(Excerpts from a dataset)
┏━━
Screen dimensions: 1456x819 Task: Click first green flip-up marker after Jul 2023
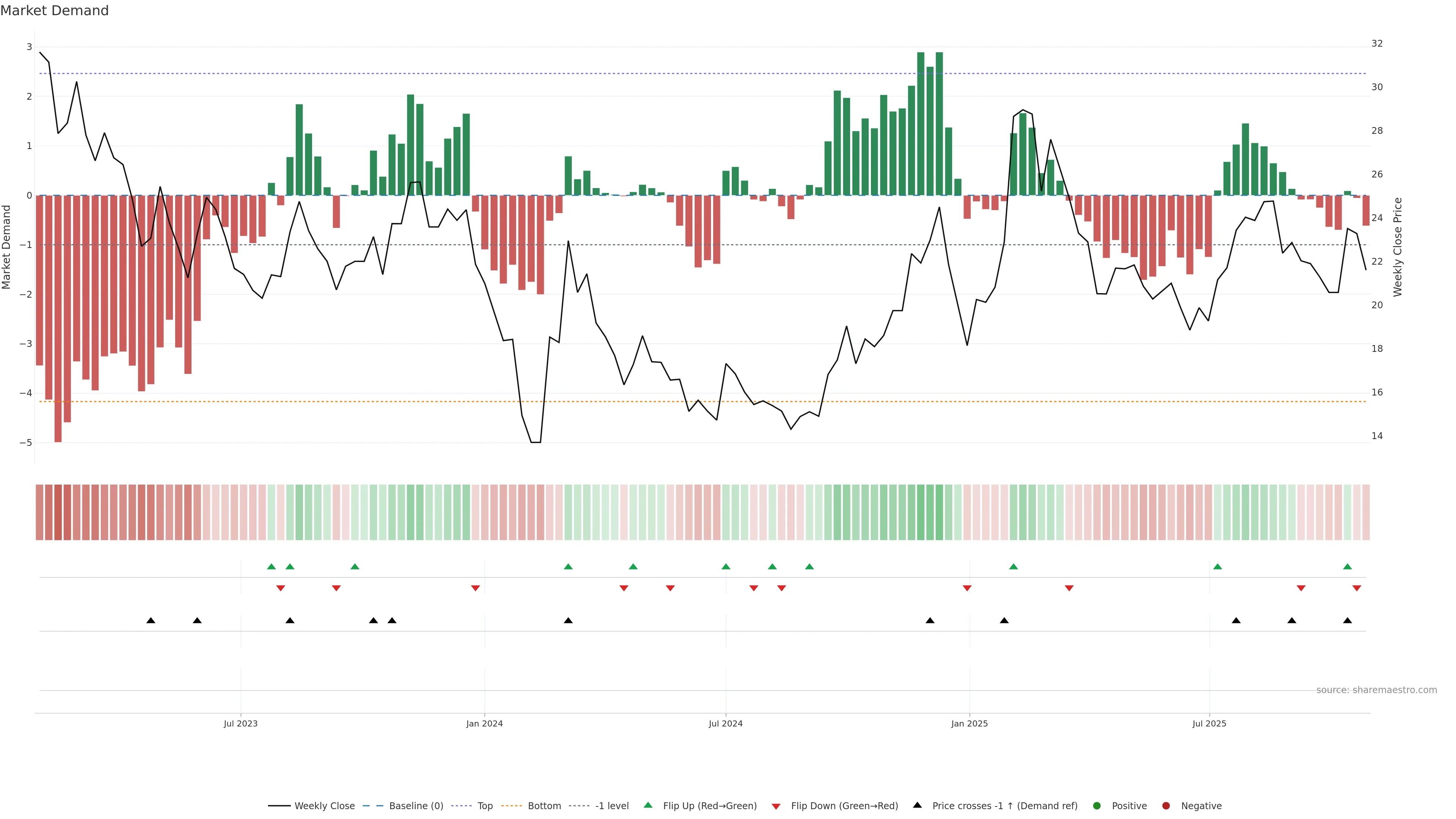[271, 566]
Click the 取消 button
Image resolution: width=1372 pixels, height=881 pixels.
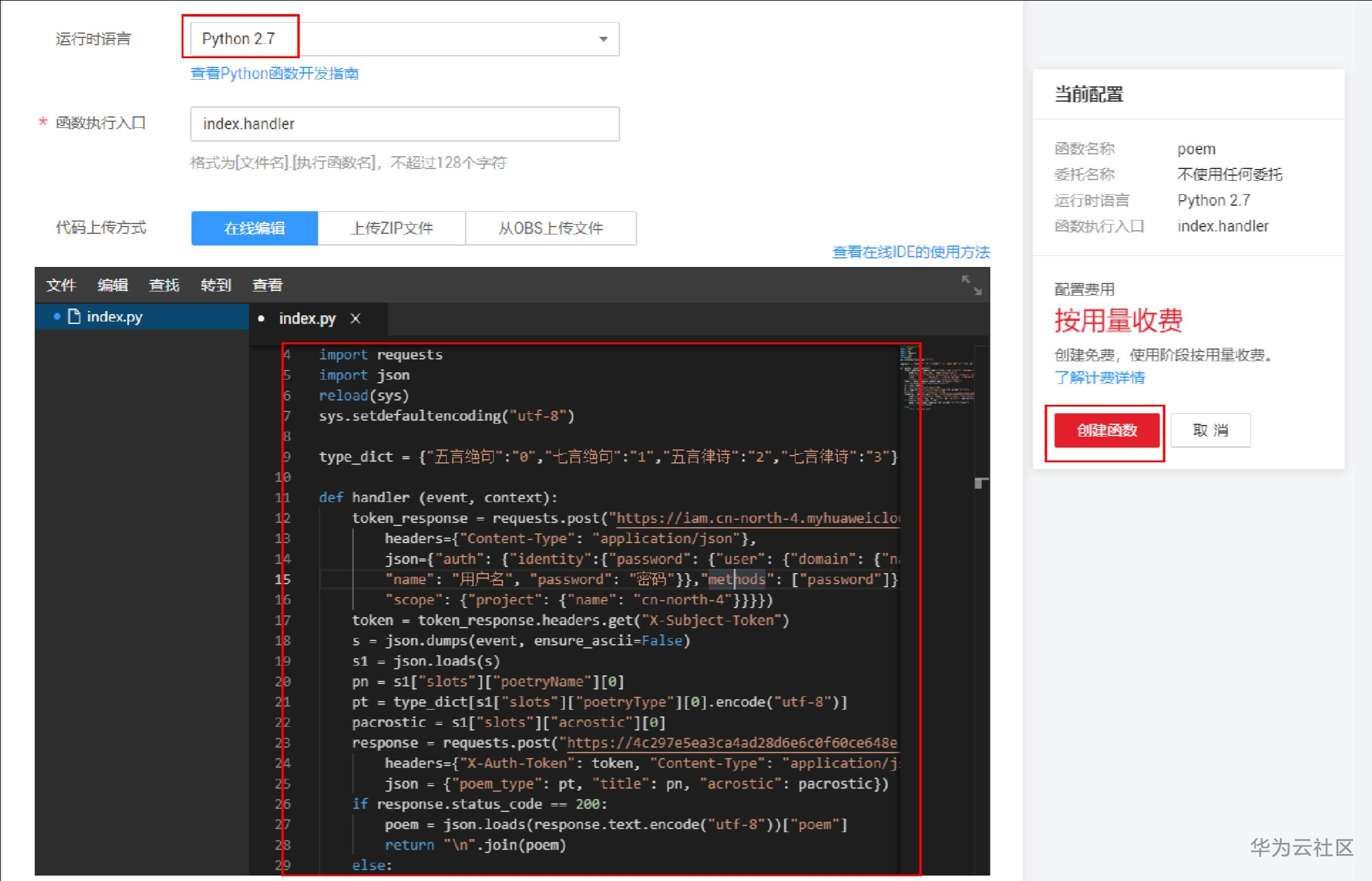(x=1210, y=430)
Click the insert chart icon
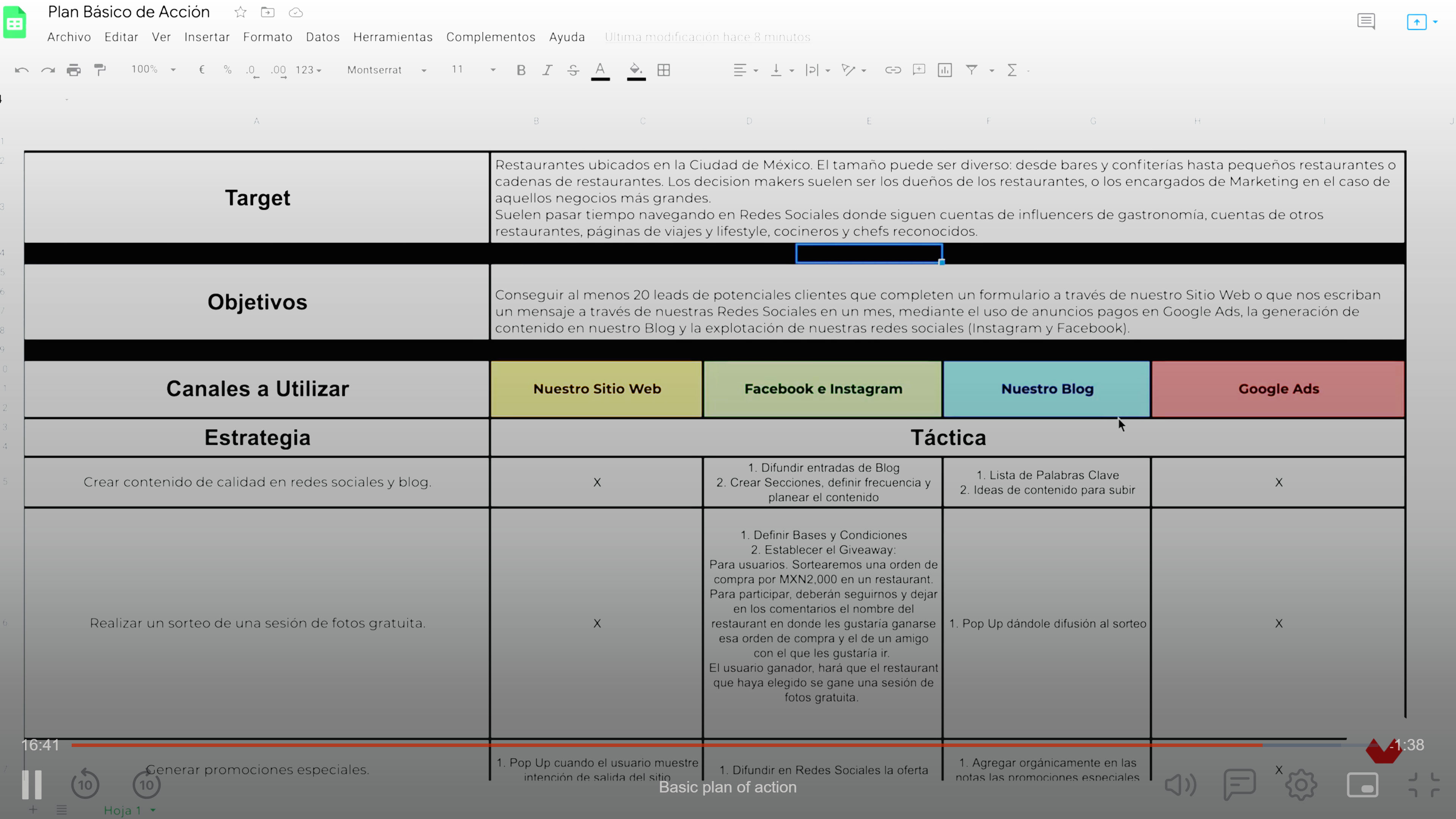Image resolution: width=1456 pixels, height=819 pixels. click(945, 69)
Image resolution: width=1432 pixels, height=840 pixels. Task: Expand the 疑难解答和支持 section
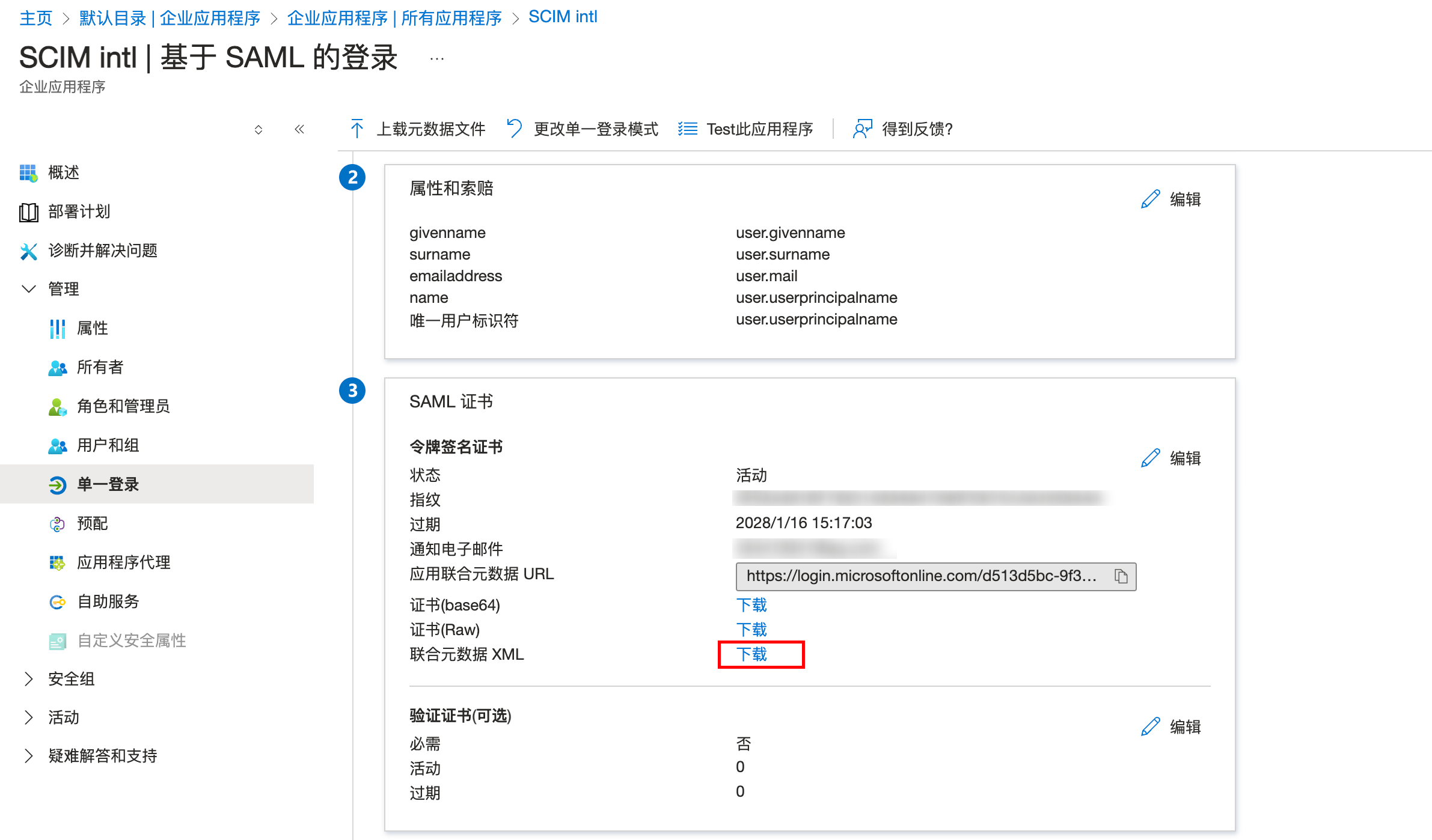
┗━━
Directions for this task >>
Copy out the records exactly. Do not include the pictures.

Exercise result >>
Screen dimensions: 1456x819 Task: Click first green flip-up marker after Jul 2023
[271, 566]
Click the 取消 button
Image resolution: width=1372 pixels, height=881 pixels.
(x=1210, y=430)
Click the insert chart icon
Image resolution: width=1456 pixels, height=819 pixels. click(945, 69)
Image resolution: width=1432 pixels, height=840 pixels. Task: Expand the 疑难解答和支持 section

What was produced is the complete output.